Design a distributed locking system.
You cannot use any external database system. The only access you will have is to the local filesystem.
Latency for checking or acquiring a lock should be less than 10ms.
You are going to get an equal amount of read and write load.
The application should be Highly Available.
You should take care of the time drift.
How are you going to provide resiliency without downtime.
How will you architect it in a multi DC scenario.
Note: Though you are not going to use any external database system, you will end up discussing internals and protocols used by a lot of external databases like Cassandra, Zookeeper, etc. for solving it.
2. Design a system to handle flash sale.
You are going to receive the traffic 100x of the BAU.
Particular focus needs to be given to the product and checkout page and how we are going to handle high demand with limited inventory.
The product page should be of low latency, high throughput, and high availability. The checkout page should support high throughput and high availability.
The system should be as fair as possible. If I ordered the item before someone else, then I should be given priority.
The product page should reflect if the item is no longer available.
If the item is no longer available, I should be put into a fair wait queue, where I will get a chance to buy the product if someone cancels the order or new units are added to inventory.
I should take care of the hotspots in my databases (for example -> details for the flash sale product is going to the same shard if the cache used is partitioned by product id)
3. Design a tagging system.
People can put tags on their documents, and people are able to search based on those tags.
The tag should reflect and be searchable for the person who added it in a transactional manner.

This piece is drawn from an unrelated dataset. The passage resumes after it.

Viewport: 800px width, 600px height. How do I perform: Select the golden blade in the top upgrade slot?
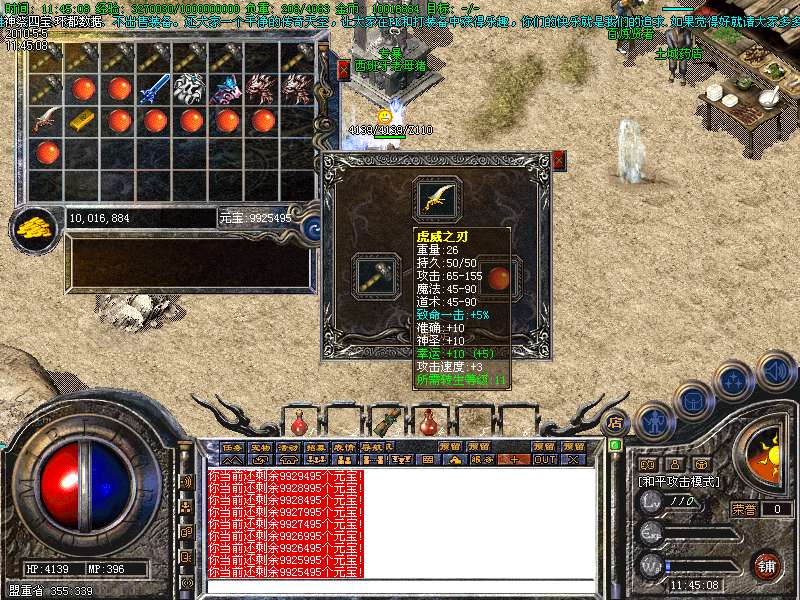click(x=437, y=200)
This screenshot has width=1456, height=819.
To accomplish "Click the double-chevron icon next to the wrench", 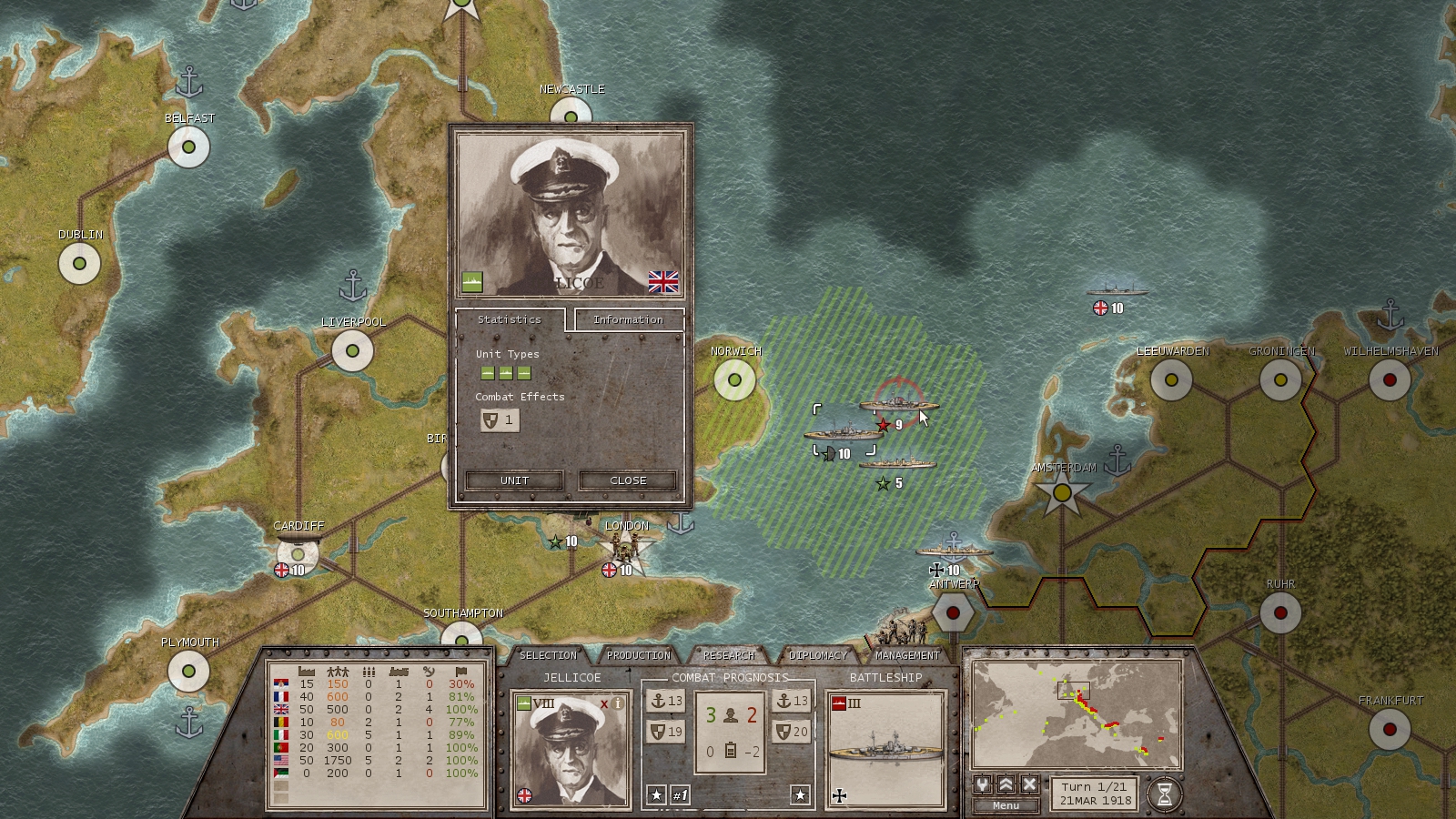I will pos(1006,784).
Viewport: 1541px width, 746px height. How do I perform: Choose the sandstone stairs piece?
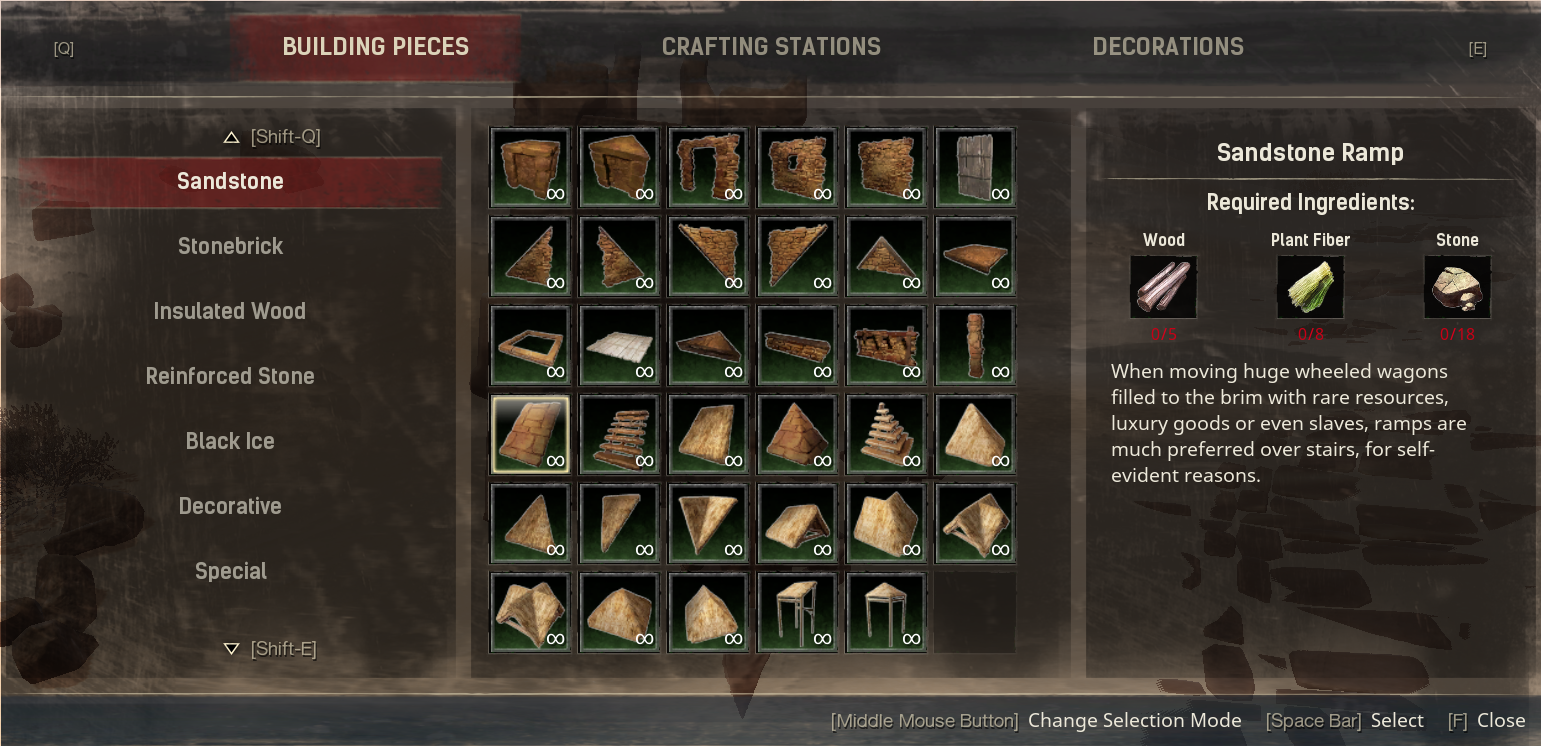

The tag can be propagated for other user’s search results with a little lag or delay (async fashion).
Provide the rest API contracts for your service.
Make database type choices and create a database schema for your service.
You need to serve a set of popular tags in a time window, for example, the most popular tags in the last seven days in real-time.
How are you going to architect it in a Multi-DC environment.
The build and deployment pipeline for it, metrics to push, alerts etc.
4. Design a food delivery app
People should be able to search for the nearest restaurants. Search service should be highly available and low latency. Adding/Deleting a restaurant can be eventually consistent for the search view.
One order will only be associated with one restaurant. A person can order multiple items and multiple quantities of the item.
A delivery guy needs to be assigned for every order with a tracking service. The heuristics should be to assign the delivery guy who is nearest to the restaurant and is available.
You need to design the database schema after the database choices for different read/write patterns and REST API Contracts.
5. Design a dashboard for serving real-time insights (requires designing a data warehouse solution)
Ingest events happening across the organization. (These can be transactional events too and hence might need to relay the logs from DBs, apart from the services already pushing into the message bus) .
How the schema registration and validation is going to happen for these events.
In what type of data store and format should the data be stored for doing aggregates over this data in batch mode (Avro, Parquet, ORC, etc.)
It might be required to join data between multiple streams for real-time insights. Data enrichment might be required from URL endpoints.
How the raw events are going to be stored, and historic and reconciliation will happen.
How the final insights are going to be stored and served, with a preferred type of database like time series DB.
6. Design ecommerce estimated delivery time
Given an e-commerce website, we need to show the expected delivery time. There are going to be two types of expected delivery time. One which will be shown on the product page, which can have a higher error margin, and the one that will be shown post-checkout, which needs to be more accurate.
For the first case, we need low latency and high throughput, and hence the expected delivery time needs to be precomputed. You need to finalize the pivots with the interviewer, which are going to be used for estimation. This can be something like (seller pincode, buyer pincode).
Design the complete data ingestion pipeline, forming curated features, running rules and ML Models on top of it, generating insights and serving pipeline for this.
7. Design a URL Shortener with Multi-tenancy
This service will generate short names for long URL’s and will redirect these short names to original URL’s when accessed.
The service should be highly available and read request should have very low latency and very high throughput.
The creation of short names should be transactional. The short name mappings should have TTL concept and there shouldn’t be any clash between the short names.
How the system is going to work in multi tenant environment. How capacity and storage planning is going to work in such scenario.